(Records from a dataset)
——

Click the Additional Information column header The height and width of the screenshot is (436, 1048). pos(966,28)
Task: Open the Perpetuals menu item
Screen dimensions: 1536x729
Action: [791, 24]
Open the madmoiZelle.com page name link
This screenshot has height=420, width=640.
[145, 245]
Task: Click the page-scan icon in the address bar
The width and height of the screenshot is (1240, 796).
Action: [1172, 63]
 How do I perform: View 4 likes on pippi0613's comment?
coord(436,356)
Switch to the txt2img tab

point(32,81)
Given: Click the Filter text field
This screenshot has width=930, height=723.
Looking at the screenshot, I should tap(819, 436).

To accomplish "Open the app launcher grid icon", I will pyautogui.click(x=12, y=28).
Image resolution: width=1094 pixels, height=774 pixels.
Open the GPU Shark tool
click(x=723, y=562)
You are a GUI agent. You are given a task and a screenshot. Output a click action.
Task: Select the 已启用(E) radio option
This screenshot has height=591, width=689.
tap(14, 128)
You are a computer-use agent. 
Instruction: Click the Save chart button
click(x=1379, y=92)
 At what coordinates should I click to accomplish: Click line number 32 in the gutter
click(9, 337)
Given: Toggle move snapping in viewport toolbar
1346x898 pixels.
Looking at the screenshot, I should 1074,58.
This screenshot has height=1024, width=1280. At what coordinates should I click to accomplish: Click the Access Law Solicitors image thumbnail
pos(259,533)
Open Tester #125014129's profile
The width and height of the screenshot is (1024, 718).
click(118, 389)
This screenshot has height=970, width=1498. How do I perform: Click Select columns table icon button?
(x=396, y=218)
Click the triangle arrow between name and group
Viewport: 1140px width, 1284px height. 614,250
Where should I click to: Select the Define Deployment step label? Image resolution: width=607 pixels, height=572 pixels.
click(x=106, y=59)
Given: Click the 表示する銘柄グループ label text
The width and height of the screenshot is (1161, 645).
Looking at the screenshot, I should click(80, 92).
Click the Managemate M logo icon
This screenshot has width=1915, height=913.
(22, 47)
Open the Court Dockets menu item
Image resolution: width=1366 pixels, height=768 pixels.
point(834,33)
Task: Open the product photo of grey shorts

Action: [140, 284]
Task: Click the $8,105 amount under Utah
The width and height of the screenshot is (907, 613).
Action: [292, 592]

——

**Exercise brief**: Could you write out all of the data again, exactly as given?

**Response to this exercise**:
Click the Additional Information column header The height and width of the screenshot is (436, 1048). pos(966,28)
Task: Open the Perpetuals menu item
Screen dimensions: 1536x729
Action: [791, 24]
Open the madmoiZelle.com page name link
This screenshot has height=420, width=640.
[145, 245]
Task: Click the page-scan icon in the address bar
The width and height of the screenshot is (1240, 796).
Action: [1172, 63]
 How do I perform: View 4 likes on pippi0613's comment?
coord(436,356)
Switch to the txt2img tab

point(32,81)
Given: Click the Filter text field
This screenshot has width=930, height=723.
Looking at the screenshot, I should tap(819, 436).

To accomplish "Open the app launcher grid icon", I will pyautogui.click(x=12, y=28).
Image resolution: width=1094 pixels, height=774 pixels.
Open the GPU Shark tool
click(x=723, y=562)
You are a GUI agent. You are given a task and a screenshot. Output a click action.
Task: Select the 已启用(E) radio option
This screenshot has height=591, width=689.
tap(14, 128)
You are a computer-use agent. 
Instruction: Click the Save chart button
click(x=1379, y=92)
 At what coordinates should I click to accomplish: Click line number 32 in the gutter
click(9, 337)
Given: Toggle move snapping in viewport toolbar
1346x898 pixels.
Looking at the screenshot, I should 1074,58.
This screenshot has height=1024, width=1280. At what coordinates should I click to accomplish: Click the Access Law Solicitors image thumbnail
pos(259,533)
Open Tester #125014129's profile
The width and height of the screenshot is (1024, 718).
click(118, 389)
This screenshot has height=970, width=1498. How do I perform: Click Select columns table icon button?
(x=396, y=218)
Click the triangle arrow between name and group
Viewport: 1140px width, 1284px height. 614,250
Where should I click to: Select the Define Deployment step label? Image resolution: width=607 pixels, height=572 pixels.
click(x=106, y=59)
Given: Click the 表示する銘柄グループ label text
The width and height of the screenshot is (1161, 645).
Looking at the screenshot, I should click(80, 92).
Click the Managemate M logo icon
This screenshot has width=1915, height=913.
(22, 47)
Open the Court Dockets menu item
Image resolution: width=1366 pixels, height=768 pixels.
point(834,33)
Task: Open the product photo of grey shorts

Action: [140, 284]
Task: Click the $8,105 amount under Utah
The width and height of the screenshot is (907, 613).
Action: [292, 592]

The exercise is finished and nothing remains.